_TEXT BLOCK:_
-- begin --
- Also known as: Out-ed
- Born: Matthew Len Tolfrey October 1980 Isle of Wight, England
- Died: October 2025 (aged 44)
- Genres: Electronic music
- Occupation(s): Producer, DJ, label owner
- Years active: 2001–2025
- Labels: Leftroom Records, Leftroom Limited, Leftout, Is This
- Website: Matt Tolfrey Artist Profile

= Matt Tolfrey =

English DJ, producer and label owner (1980–2025)

Matthew Len Tolfrey (October 1980 – October 2025) was an English DJ, producer and label owner. He owned and operated four labels: Leftroom, Leftroom Limited, Leftout, and Is This, and was named on Resident Advisor's Top 100 DJ Poll in 2011 and 2012.

==Life and career==
Tolfrey was born in October 1980 on the Isle of Wight, but raised in Bahrain. He returned to the UK aged 16 and played in a bar in Worcester. He enrolled at Nottingham Trent University, where in his first year was given a show on Fly FM. His show Junk Funk won the station's best newcomer award and Tolfrey was promoted to head of night-time DJs.

Tolfrey gained popularity in the clubscene, progressing to perform at The Bomb, Stealth, and Fabric.

Wanting to be involved more in the other aspects of dance music, Tolfrey moved into production and released through Crosstown Rebels under the name "Out-ed". He formed his own record label, Leftroom, in 2005. Tolfrey sought a way to release his peers' music and open up opportunities for friends, and released The Extended Family EP. The label's first few releases were successful and Tolfrey was approached to start a label night at T Bar. Expanding on the idea of Leftroom, Tolfrey put started two imprints of Leftroom – Leftroom Limited (for releasing peak-time records) and Leftout (for lesser-known artists). Tolfrey's first full-length album, Word of Mouth, was released on Leftroom Records in 2012.

Tolfrey died in October 2025, at the age of 44.

==Discography==

===Albums===
- 2012: Word of Mouth (Leftroom)

===Compilations===
- 2007: Don't Be Leftout (Leftroom)
- 2011: One (1Trax)
- 2012: Classic Through the Eyes of... Matt Tolfrey (Leftroom)

===Original music===
- 2005: "The Horn"/"Acix" with Craig Sylvester (Crosstown Rebels)
- 2006: "Popeye"/"Spinach Disko" with Craig Sylvester (Leftroom Limited)
- 2006: "Are We Family" (Leftroom)
- 2007: "Enter the Mad Hat" and "Shakil" with Inxec and Craig Sylvester (Leftroom Limited)
- 2008: "Misunderstood" with Glimpse (Glimpse Recordings)
- 2009: "Even in Hollywood" with Inxec (Culprit)
- 2009: "Decisions" with Inxec (Murmur)
- 2009: "Babygirl" with Marc Ashken (Saved)
- 2009: "Bounce for Me" with D. Ramirez (Phonica)
-- end --
_WHAT THE TASK REQUIRES:_ Reproduce word for word the stretch of the Matt Tolfrey biography above, starting with "- 2012: Classic" and going on through "with Inxec (Culprit)".

_MATERIAL PROVIDED:_
-- begin --
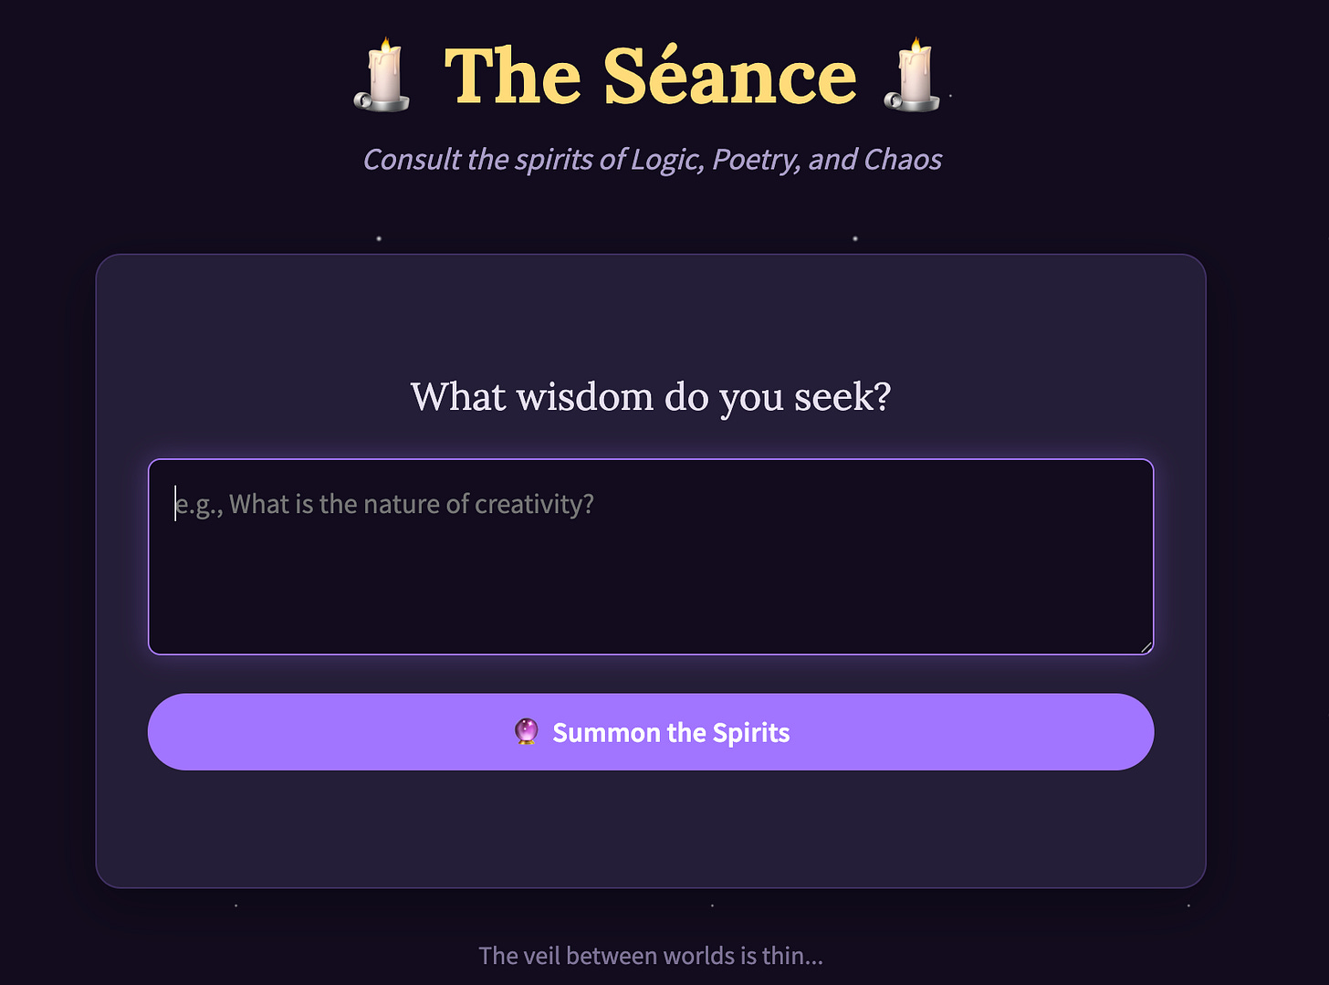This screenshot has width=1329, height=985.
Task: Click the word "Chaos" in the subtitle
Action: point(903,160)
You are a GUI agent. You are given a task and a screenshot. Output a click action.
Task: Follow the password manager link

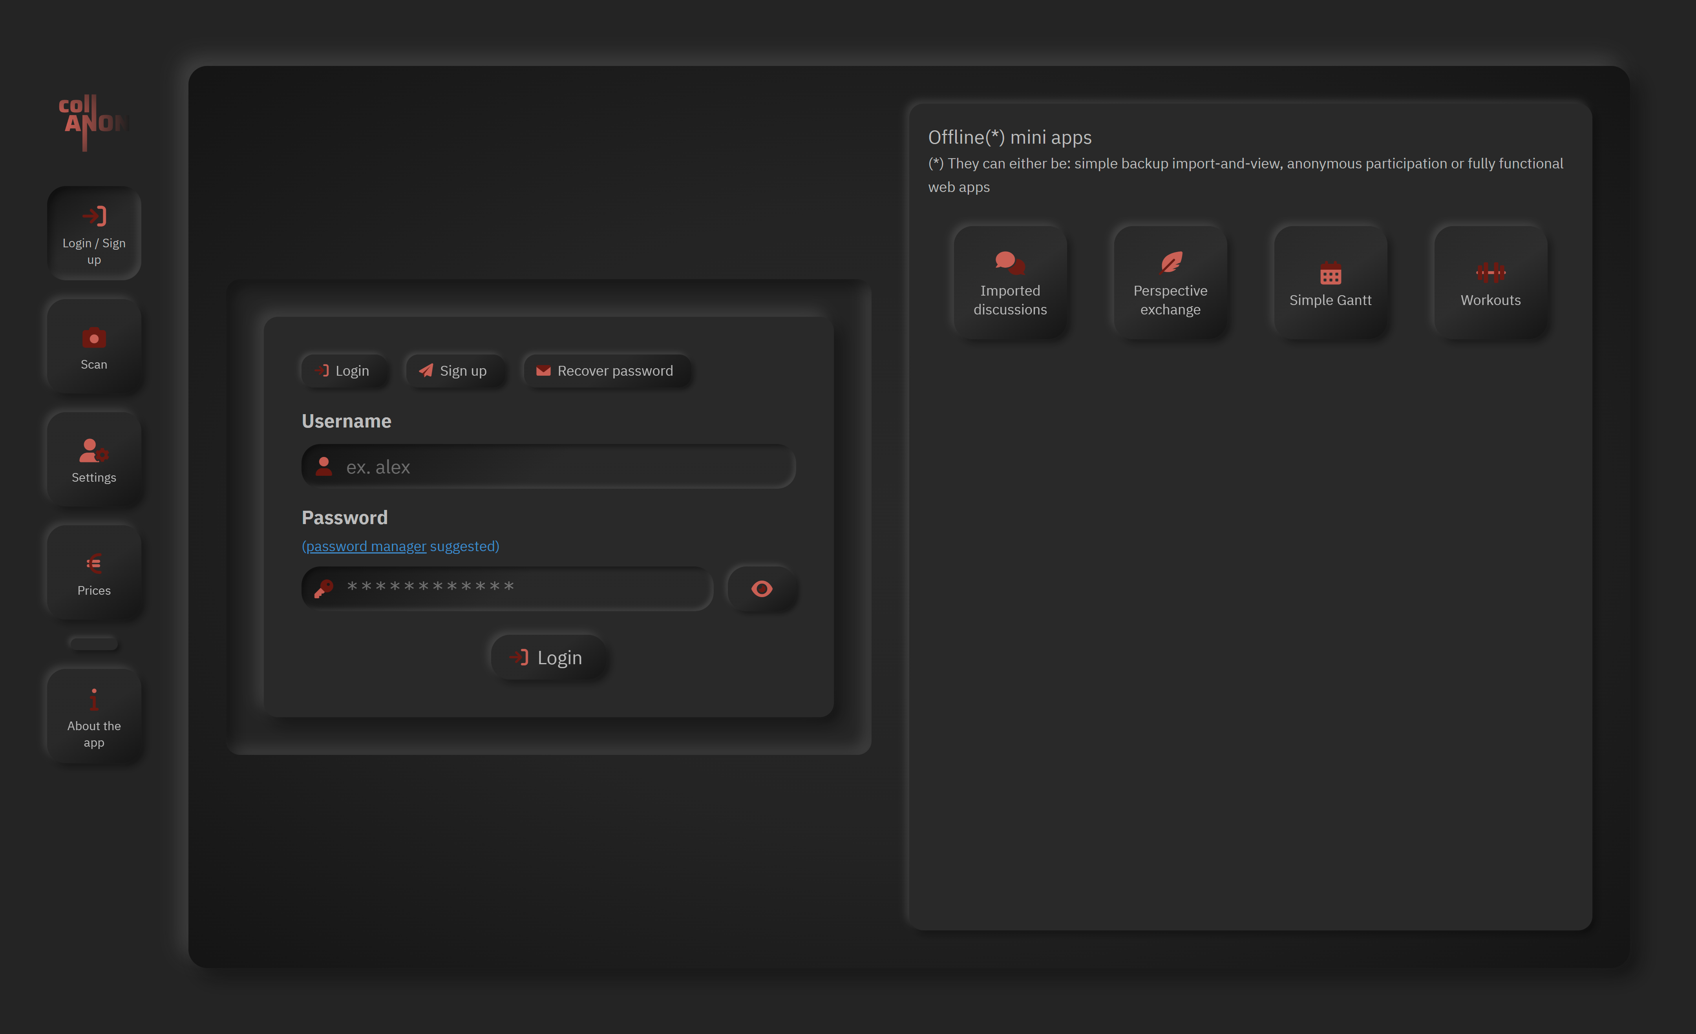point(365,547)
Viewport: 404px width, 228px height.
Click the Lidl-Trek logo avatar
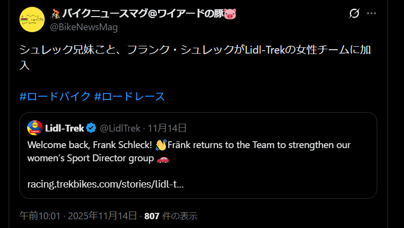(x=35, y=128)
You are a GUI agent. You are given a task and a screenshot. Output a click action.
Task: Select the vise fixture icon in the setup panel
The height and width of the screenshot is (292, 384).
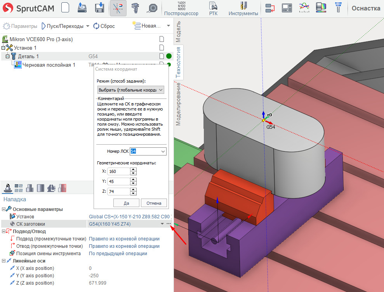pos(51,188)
-- end --
_SOLVED EXERCISE:_
- 2012: Classic Through the Eyes of... Matt Tolfrey (Leftroom)

===Original music===
- 2005: "The Horn"/"Acix" with Craig Sylvester (Crosstown Rebels)
- 2006: "Popeye"/"Spinach Disko" with Craig Sylvester (Leftroom Limited)
- 2006: "Are We Family" (Leftroom)
- 2007: "Enter the Mad Hat" and "Shakil" with Inxec and Craig Sylvester (Leftroom Limited)
- 2008: "Misunderstood" with Glimpse (Glimpse Recordings)
- 2009: "Even in Hollywood" with Inxec (Culprit)